J’ai découvert les cinq souvenirs pour la première fois lorsque j’étais étudiant en aumônerie au Centre Sati d’études bouddhistes. Diana Lion, l’une des enseignantes, nous a remis une carte d’autel avec cinq déclarations du Upajjhatthana Sutta. Les voici dans leur simplicité brutale et leur indéniabilité :
Je suis de nature à vieillir.
Je suis de nature à tomber malade.
Je suis de nature à mourir.
Je serai séparé et séparé de tout ce qui m’est cher.
Je suis l’héritier de mes actions.
À Sati, et plus tard en tant que bénévole au Zen Hospice Project (maintenant Zen Caregiving Project), j’ai réfléchi silencieusement à chaque ligne, ressentant les émotions qui surgissaient à chaque déclaration tout en essayant de rester aussi calme que possible face à l’agitation. Réfléchir sur les cinq souvenirs est une vérification des faits, et cela m’a aidé à devenir plus authentique avec les personnes qui en étaient à leurs derniers jours de vie. L’authenticité nécessite de reconnaître et de libérer les stratégies de déni de la mort, chargées de culture, pour que les gens (et moi-même) se sentent bien à l’idée de mourir en les rassurant (et moi-même) qu’ils survivraient. Vérification des faits : ils étaient sur le chemin d’une mort accélérée, avec plus d’une vingtaine de personnes dans l’unité hospitalière, et aucune façade d’immortalité mal construite et soucieuse de la royauté ne pouvait obscurcir cette réalité.
Dans le monde de l’aumônerie bouddhiste, nous nous rappelons que nous sommes constamment en état de mourir. Mais dans la culture plus large d’une industrie cosmétique en plein essor, nous sommes constamment trompés en nous faisant croire que si nous avons les moyens d’obtenir un verre à la fontaine de jouvence, nous ne vieillirons jamais, ne tomberons pas malades ou ne mourrons jamais. Grâce à nos investissements culturels dans l’obscurcissement cosmétique et la longévité, nous sommes prêts à subir un choc dévastateur lorsque nous rencontrons inévitablement la maladie et la mort.

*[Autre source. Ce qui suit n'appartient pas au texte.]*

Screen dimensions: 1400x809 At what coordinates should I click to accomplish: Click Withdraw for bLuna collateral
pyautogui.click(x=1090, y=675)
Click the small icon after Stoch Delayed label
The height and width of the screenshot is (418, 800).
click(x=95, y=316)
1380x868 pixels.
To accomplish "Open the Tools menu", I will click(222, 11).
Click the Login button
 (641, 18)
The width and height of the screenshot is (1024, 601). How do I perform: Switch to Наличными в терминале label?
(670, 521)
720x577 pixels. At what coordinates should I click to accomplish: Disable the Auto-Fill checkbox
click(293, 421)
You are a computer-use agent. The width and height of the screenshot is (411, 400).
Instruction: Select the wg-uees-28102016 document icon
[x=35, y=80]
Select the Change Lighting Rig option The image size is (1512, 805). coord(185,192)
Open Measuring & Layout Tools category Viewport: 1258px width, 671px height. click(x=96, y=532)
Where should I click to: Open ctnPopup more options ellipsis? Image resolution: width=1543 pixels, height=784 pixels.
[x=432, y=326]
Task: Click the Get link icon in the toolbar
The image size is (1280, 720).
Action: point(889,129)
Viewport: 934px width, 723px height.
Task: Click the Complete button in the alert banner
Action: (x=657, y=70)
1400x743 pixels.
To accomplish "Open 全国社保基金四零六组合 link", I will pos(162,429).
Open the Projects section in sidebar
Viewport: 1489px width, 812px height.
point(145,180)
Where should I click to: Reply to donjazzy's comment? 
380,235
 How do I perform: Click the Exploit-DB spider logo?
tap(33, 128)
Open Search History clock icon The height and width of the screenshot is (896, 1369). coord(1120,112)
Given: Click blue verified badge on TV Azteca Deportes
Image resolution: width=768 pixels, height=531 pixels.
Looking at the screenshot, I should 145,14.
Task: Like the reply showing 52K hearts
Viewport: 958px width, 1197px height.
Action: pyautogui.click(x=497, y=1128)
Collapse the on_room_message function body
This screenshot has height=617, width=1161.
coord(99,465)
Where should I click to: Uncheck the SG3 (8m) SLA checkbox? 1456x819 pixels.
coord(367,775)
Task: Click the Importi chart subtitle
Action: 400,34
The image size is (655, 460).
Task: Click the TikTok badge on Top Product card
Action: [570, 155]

À quelle fréquence devriez-vous réfléchir aux cinq souvenirs ? La nécessité occasionnelle ou fréquente de vérifier les faits sous la forme des cinq souvenirs dépend de votre réticence à affronter les réalités du vieillissement, de la maladie et de la mort. Vivant là où nous vivons, dans cette société, je suggérerais de s’engager dans cette pratique de réflexion au moins une fois par mois pour contrer les illusions culturelles de permanence qui conduisent au choc et au désespoir lorsque la réalité se lève.
Les cinq souvenirs peuvent être écrits sur une carte d’autel et placés parmi les autres objets précieux d’autel dont nous serons séparés. Ils peuvent être chantés lors de la rotation complète de la lune pour souligner le passage du temps, peut-être comme nous rappelons l’exhortation de Dogen : « Le temps passe vite et les opportunités sont perdues. Chacun de nous devrait s’efforcer de s’éveiller. Réveillez-vous ! Faites attention, ne gaspillez pas votre vie. »
Bien entendu, une pratique des cinq commémorations ne doit pas nécessairement être limitée à un contexte bouddhiste, car ses vérités sont universelles et peuvent être considérées comme une partie importante de tout chemin spirituel. Peut-être que grâce à cette pratique, nous pouvons contribuer à une culture où les personnes âgées sont honorées, où les ressources pour soigner les malades sont plus accessibles et où nous apprenons à dire « au revoir » aux mourants comme nous disons « bonjour » à ceux qui naissent – avec une profonde appréciation pour le don d’une bonne santé lorsque nous l’avons, les étapes de notre vie vieillissante et nos vies éphémères, sans le choc et le désespoir qui nous empêchent d’offrir de l’amour et des soins authentiques.